Not really got a great deal to ‘write home about’ to be honest, the day has been quite busy with traffic, both on the deck and on the sea. A couple of cruise ships and tankers at least, though far too far away for pictures, as I’ve spent most of the day on the car deck chipping and painting. Much as I enjoy the familiar sound of hammer on steel, smell of paint and sight of ‘Interprime 198’ on a previously rusty ladder, it didn’t provide much of a view of the sea. Still when I closed my eyes I could almost imagine myself back on the MV Loch Striven
Dunno what this basalt headland and wee stack are called at the north end of Skye somewhere between Kilmuir and Duntulm but it’s quite spectacular and amazingly sharp considering it’s at 32x zoom.
As well as the dozens of campervans, hundreds of cars and at least a score of articulated lorries we had one ‘DG’, that’ll be ‘dangerous goods vehicle’ in the shape of this gas tanker. Strapped down and segregated from the rest of the traffic, all DG’s go on the open after deck where any fire can be tackled from above with large ‘foam branches’, kind of like a water cannon.
It wasn’t all sunshine though, indeed there were a few nasty showers but most of them passed by without landing on the ship.
This light is on Sgier Ghlas on the way into Tarbert with the island of Scotsay in the background, there’s an Evance 9000 5kW wind turbine on there
but I’ve only ever actually seen it working once. These turbines are usually very reliable so I’m a little puzzled why it’s not spinning away earning the owner money ??
One of several motor cycles to cross the Minch today was this Triumph Bonneville and sidecar, something you see very rarely these days, and even more so with the sidecar on the right (left) side.
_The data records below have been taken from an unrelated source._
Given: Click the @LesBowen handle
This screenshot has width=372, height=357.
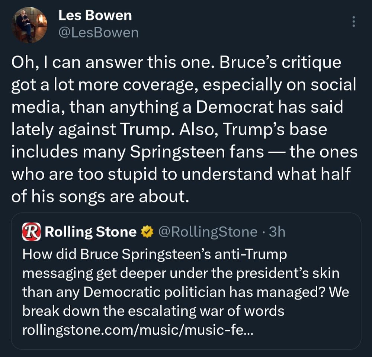Looking at the screenshot, I should [x=98, y=33].
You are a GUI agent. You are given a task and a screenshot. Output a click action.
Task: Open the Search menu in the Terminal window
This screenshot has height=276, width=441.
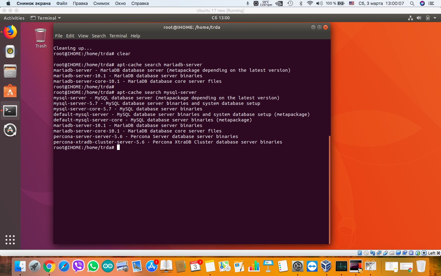[x=99, y=36]
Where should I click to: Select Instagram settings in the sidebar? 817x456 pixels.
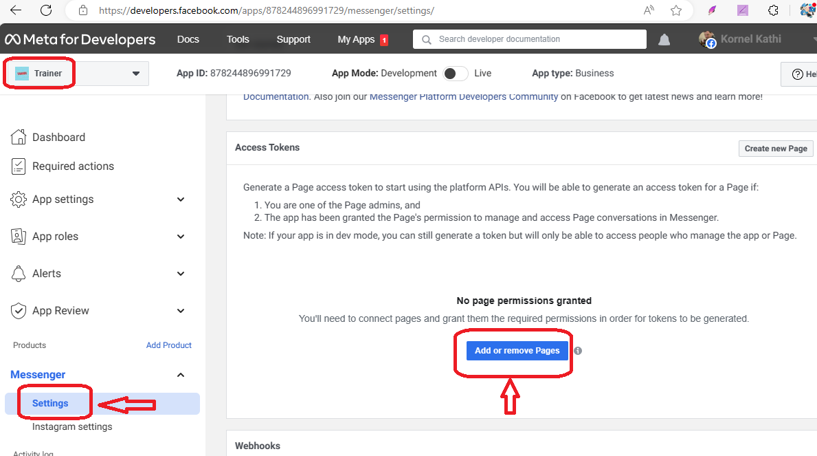click(72, 426)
I used to own a completely original 1969 Bonneville in around 1976 when I toured around England and Wales.
Mine was exactly like this one, even down to the grey top of the seat and it was rubbish Every time I took it out it blew a head gasket, once it burned a hole in a piston and almost seized, another time the primary chain tensioner broke and you couldn’t park it anywhere without leaving an oil slick Still, I did love it to bits and I’m sure that at £7100 (not including the sidecar) it’s far more reliable than mine was http://www.triumphmotorcycles.co.uk/motorcycles/range/classics/bonneville/2013/2012-bonneville-t100
A rainbow in Uig bay
and some spectacular cliffs on Skye, Dunvegan head in the foreground with the cliffs of An Ceannaich in the background. That lump of rock in the distance being just about the last resting place of the SS Chadwick.
The SS Chadwick being a collier bound for St Petersburg when she came to grief in fog there ten years after she was built. A place I visited regularly in the 1970’s and 80’s as fanatical wreck diver.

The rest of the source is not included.